#### Problem statement
Search the entries below for "computer", and copy each line where it appears.

════════════════

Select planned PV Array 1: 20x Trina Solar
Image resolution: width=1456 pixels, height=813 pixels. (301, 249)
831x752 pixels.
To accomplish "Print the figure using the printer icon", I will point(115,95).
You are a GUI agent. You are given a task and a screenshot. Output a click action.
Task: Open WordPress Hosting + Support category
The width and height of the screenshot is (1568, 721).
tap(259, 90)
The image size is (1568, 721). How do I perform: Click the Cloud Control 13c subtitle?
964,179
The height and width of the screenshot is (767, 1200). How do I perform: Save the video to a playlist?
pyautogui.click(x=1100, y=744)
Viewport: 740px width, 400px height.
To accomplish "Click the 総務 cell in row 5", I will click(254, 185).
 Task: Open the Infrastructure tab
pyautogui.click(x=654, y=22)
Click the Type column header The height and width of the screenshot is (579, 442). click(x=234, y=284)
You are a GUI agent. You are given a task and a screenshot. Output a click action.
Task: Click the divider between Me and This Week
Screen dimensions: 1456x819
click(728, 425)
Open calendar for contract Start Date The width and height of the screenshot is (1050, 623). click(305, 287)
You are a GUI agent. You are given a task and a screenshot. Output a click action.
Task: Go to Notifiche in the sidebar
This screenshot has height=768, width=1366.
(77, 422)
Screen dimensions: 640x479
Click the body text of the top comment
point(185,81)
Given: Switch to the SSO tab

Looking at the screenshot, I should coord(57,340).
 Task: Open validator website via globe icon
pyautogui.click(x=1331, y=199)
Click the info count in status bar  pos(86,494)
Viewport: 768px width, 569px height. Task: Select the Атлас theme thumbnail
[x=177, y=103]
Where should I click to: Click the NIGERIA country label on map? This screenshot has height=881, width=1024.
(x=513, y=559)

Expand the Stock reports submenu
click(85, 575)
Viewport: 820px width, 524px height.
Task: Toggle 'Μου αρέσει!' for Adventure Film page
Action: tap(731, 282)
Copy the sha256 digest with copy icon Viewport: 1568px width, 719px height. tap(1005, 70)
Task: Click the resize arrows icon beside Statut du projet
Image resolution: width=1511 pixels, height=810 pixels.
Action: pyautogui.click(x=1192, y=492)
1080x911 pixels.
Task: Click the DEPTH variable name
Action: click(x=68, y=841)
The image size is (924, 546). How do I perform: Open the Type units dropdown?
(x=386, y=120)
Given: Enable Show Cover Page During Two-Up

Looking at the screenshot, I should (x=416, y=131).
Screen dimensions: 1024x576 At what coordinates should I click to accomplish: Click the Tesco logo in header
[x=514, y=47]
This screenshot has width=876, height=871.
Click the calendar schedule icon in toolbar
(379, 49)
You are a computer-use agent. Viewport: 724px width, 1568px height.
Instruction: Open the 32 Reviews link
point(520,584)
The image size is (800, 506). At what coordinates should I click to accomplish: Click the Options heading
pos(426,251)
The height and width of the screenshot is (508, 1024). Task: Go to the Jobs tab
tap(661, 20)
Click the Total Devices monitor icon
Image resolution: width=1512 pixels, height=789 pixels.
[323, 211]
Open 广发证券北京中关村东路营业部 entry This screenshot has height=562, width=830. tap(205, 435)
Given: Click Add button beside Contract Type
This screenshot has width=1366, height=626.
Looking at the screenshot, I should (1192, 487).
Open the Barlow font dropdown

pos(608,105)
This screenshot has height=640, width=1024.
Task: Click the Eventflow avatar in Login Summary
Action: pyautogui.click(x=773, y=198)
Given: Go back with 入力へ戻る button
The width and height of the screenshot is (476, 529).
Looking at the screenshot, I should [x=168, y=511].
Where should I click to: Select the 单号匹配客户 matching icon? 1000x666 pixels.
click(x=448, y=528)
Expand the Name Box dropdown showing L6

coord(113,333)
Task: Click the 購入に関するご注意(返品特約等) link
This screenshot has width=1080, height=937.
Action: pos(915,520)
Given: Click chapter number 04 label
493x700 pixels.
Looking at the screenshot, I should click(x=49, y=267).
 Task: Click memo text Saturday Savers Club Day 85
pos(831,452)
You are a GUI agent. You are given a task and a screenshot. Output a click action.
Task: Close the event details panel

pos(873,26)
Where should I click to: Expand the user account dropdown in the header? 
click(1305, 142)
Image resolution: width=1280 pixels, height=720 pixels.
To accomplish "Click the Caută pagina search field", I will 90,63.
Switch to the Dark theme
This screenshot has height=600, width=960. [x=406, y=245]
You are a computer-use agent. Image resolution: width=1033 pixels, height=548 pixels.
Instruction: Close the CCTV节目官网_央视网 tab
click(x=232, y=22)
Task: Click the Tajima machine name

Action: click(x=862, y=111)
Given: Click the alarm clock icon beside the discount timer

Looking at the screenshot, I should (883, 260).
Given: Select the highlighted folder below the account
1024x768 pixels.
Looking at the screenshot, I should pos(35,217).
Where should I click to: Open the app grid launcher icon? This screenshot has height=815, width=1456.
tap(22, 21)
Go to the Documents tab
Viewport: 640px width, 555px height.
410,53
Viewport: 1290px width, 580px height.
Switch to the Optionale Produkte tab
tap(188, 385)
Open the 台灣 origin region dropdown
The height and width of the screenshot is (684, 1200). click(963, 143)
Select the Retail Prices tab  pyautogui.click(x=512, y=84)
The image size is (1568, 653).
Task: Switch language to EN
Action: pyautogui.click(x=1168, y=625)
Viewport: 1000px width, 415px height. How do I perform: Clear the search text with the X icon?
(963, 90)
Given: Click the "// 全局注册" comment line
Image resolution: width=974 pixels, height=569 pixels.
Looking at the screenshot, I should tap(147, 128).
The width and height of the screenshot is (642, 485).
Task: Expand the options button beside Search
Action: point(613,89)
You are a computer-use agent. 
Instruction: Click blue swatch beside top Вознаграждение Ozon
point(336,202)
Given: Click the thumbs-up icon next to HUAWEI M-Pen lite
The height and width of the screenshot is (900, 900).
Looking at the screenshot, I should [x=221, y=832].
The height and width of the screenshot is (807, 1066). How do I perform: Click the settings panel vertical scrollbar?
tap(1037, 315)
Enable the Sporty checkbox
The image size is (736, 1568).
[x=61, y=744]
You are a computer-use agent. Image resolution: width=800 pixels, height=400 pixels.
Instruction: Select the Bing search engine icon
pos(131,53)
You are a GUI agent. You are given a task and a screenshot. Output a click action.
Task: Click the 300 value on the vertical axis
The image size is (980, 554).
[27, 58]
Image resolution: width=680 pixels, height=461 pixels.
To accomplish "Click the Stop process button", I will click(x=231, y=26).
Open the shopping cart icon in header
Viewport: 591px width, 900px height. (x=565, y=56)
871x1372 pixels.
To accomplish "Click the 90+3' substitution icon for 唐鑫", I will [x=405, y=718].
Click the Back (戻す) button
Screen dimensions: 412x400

════════════════

#### Exercise response
You are a computer-use agent. Viewport: 724px width, 1568px height.
You are a computer-use agent. Image resolution: width=1033 pixels, height=548 pixels.
You are a computer-use agent. 
You are a computer-use agent. Image resolution: width=800 pixels, height=400 pixels.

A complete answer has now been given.